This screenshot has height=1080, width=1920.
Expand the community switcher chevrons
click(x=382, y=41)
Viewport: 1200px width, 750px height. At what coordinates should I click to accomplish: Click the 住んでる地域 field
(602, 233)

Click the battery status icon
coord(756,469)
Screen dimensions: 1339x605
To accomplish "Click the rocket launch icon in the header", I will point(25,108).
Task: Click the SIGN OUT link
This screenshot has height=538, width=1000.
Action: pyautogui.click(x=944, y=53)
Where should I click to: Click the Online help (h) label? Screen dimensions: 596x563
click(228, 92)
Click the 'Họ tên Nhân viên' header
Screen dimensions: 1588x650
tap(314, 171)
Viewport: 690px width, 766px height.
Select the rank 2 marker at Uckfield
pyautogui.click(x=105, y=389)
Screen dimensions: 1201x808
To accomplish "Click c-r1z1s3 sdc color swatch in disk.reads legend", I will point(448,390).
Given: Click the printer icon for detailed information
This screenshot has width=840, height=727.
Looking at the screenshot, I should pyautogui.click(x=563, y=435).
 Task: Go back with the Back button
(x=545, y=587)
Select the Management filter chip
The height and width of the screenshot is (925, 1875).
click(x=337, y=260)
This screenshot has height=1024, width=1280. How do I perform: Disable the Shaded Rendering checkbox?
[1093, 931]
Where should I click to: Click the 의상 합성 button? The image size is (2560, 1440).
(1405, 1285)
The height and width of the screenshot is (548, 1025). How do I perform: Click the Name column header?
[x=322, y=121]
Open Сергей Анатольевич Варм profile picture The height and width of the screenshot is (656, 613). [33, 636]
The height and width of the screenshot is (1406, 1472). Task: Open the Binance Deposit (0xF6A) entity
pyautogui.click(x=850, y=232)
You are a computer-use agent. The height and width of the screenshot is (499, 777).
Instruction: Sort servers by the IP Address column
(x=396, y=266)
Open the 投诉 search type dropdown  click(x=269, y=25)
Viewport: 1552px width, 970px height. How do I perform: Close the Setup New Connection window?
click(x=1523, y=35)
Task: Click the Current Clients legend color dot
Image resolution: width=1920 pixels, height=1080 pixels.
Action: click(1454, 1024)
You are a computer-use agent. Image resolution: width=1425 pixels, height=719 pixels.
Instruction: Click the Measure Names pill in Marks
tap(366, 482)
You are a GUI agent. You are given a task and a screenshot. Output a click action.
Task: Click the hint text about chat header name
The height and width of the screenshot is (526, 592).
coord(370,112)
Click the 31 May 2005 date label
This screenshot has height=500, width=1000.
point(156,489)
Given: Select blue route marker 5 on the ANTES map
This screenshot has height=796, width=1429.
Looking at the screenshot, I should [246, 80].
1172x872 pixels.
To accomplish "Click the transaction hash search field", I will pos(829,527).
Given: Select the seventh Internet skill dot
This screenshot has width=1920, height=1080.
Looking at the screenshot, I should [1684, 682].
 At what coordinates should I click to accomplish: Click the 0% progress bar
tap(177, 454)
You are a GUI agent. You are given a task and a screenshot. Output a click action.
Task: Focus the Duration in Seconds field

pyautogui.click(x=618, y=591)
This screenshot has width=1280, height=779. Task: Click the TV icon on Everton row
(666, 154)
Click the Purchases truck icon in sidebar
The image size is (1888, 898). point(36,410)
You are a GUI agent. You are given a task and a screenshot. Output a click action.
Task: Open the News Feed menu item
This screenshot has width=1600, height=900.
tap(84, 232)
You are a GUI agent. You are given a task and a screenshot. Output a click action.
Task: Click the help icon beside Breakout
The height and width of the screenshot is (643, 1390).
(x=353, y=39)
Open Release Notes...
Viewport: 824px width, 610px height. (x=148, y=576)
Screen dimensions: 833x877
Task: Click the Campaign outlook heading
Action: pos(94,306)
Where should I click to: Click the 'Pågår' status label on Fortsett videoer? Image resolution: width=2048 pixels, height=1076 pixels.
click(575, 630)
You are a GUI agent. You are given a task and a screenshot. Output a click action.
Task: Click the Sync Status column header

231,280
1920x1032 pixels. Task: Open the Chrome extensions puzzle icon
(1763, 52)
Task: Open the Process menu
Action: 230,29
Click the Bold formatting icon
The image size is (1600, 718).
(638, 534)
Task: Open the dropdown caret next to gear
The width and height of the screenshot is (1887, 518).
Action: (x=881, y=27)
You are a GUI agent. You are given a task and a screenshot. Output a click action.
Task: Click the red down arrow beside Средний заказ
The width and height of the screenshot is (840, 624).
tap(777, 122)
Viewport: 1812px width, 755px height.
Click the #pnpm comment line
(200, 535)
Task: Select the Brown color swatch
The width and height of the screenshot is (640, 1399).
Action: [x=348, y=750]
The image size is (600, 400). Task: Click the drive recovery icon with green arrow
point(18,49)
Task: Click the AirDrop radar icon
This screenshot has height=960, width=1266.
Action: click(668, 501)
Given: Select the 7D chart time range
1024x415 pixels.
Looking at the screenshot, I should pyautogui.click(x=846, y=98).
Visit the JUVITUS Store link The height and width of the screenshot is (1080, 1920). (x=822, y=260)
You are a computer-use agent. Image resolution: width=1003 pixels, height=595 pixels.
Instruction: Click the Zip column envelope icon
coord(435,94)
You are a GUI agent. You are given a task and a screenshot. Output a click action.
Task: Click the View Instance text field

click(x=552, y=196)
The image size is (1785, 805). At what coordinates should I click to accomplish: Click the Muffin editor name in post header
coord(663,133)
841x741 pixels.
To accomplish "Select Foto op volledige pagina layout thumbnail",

**Work to complete**.
All of the data above should be reproduced exactly, with nothing missing.

**Response area**.
This screenshot has height=1080, width=1920.
Expand the community switcher chevrons
click(x=382, y=41)
Viewport: 1200px width, 750px height. At what coordinates should I click to accomplish: Click the 住んでる地域 field
(602, 233)

Click the battery status icon
coord(756,469)
Screen dimensions: 1339x605
To accomplish "Click the rocket launch icon in the header", I will point(25,108).
Task: Click the SIGN OUT link
This screenshot has height=538, width=1000.
Action: pyautogui.click(x=944, y=53)
Where should I click to: Click the Online help (h) label? Screen dimensions: 596x563
click(228, 92)
Click the 'Họ tên Nhân viên' header
Screen dimensions: 1588x650
tap(314, 171)
Viewport: 690px width, 766px height.
Select the rank 2 marker at Uckfield
pyautogui.click(x=105, y=389)
Screen dimensions: 1201x808
To accomplish "Click c-r1z1s3 sdc color swatch in disk.reads legend", I will point(448,390).
Given: Click the printer icon for detailed information
This screenshot has width=840, height=727.
Looking at the screenshot, I should pyautogui.click(x=563, y=435).
 Task: Go back with the Back button
(x=545, y=587)
Select the Management filter chip
The height and width of the screenshot is (925, 1875).
click(x=337, y=260)
This screenshot has height=1024, width=1280. How do I perform: Disable the Shaded Rendering checkbox?
[1093, 931]
Where should I click to: Click the 의상 합성 button? The image size is (2560, 1440).
(1405, 1285)
The height and width of the screenshot is (548, 1025). How do I perform: Click the Name column header?
[x=322, y=121]
Open Сергей Анатольевич Варм profile picture The height and width of the screenshot is (656, 613). [33, 636]
The height and width of the screenshot is (1406, 1472). Task: Open the Binance Deposit (0xF6A) entity
pyautogui.click(x=850, y=232)
You are a computer-use agent. The height and width of the screenshot is (499, 777).
Instruction: Sort servers by the IP Address column
(x=396, y=266)
Open the 投诉 search type dropdown  click(x=269, y=25)
Viewport: 1552px width, 970px height. How do I perform: Close the Setup New Connection window?
click(x=1523, y=35)
Task: Click the Current Clients legend color dot
Image resolution: width=1920 pixels, height=1080 pixels.
Action: click(1454, 1024)
You are a computer-use agent. Image resolution: width=1425 pixels, height=719 pixels.
Instruction: Click the Measure Names pill in Marks
tap(366, 482)
You are a GUI agent. You are given a task and a screenshot. Output a click action.
Task: Click the hint text about chat header name
The height and width of the screenshot is (526, 592).
coord(370,112)
Click the 31 May 2005 date label
This screenshot has height=500, width=1000.
point(156,489)
Given: Select blue route marker 5 on the ANTES map
This screenshot has height=796, width=1429.
Looking at the screenshot, I should [246, 80].
1172x872 pixels.
To accomplish "Click the transaction hash search field", I will pos(829,527).
Given: Select the seventh Internet skill dot
This screenshot has width=1920, height=1080.
Looking at the screenshot, I should [1684, 682].
 At what coordinates should I click to accomplish: Click the 0% progress bar
tap(177, 454)
You are a GUI agent. You are given a task and a screenshot. Output a click action.
Task: Focus the Duration in Seconds field

pyautogui.click(x=618, y=591)
This screenshot has width=1280, height=779. Task: Click the TV icon on Everton row
(666, 154)
Click the Purchases truck icon in sidebar
The image size is (1888, 898). point(36,410)
You are a GUI agent. You are given a task and a screenshot. Output a click action.
Task: Open the News Feed menu item
This screenshot has width=1600, height=900.
tap(84, 232)
You are a GUI agent. You are given a task and a screenshot. Output a click action.
Task: Click the help icon beside Breakout
The height and width of the screenshot is (643, 1390).
(x=353, y=39)
Open Release Notes...
Viewport: 824px width, 610px height. (x=148, y=576)
Screen dimensions: 833x877
Task: Click the Campaign outlook heading
Action: pos(94,306)
Where should I click to: Click the 'Pågår' status label on Fortsett videoer? Image resolution: width=2048 pixels, height=1076 pixels.
click(575, 630)
You are a GUI agent. You are given a task and a screenshot. Output a click action.
Task: Click the Sync Status column header

231,280
1920x1032 pixels. Task: Open the Chrome extensions puzzle icon
(1763, 52)
Task: Open the Process menu
Action: 230,29
Click the Bold formatting icon
The image size is (1600, 718).
(638, 534)
Task: Open the dropdown caret next to gear
The width and height of the screenshot is (1887, 518).
Action: (x=881, y=27)
You are a GUI agent. You are given a task and a screenshot. Output a click action.
Task: Click the red down arrow beside Средний заказ
The width and height of the screenshot is (840, 624).
tap(777, 122)
Viewport: 1812px width, 755px height.
Click the #pnpm comment line
(200, 535)
Task: Select the Brown color swatch
The width and height of the screenshot is (640, 1399).
Action: [x=348, y=750]
The image size is (600, 400). Task: Click the drive recovery icon with green arrow
point(18,49)
Task: Click the AirDrop radar icon
This screenshot has height=960, width=1266.
Action: click(668, 501)
Given: Select the 7D chart time range
1024x415 pixels.
Looking at the screenshot, I should pyautogui.click(x=846, y=98).
Visit the JUVITUS Store link The height and width of the screenshot is (1080, 1920). (x=822, y=260)
You are a computer-use agent. Image resolution: width=1003 pixels, height=595 pixels.
Instruction: Click the Zip column envelope icon
coord(435,94)
You are a GUI agent. You are given a task and a screenshot. Output a click action.
Task: Click the View Instance text field

click(x=552, y=196)
The image size is (1785, 805). At what coordinates should I click to accomplish: Click the Muffin editor name in post header
coord(663,133)
841x741 pixels.
To accomplish "Select Foto op volledige pagina layout thumbnail",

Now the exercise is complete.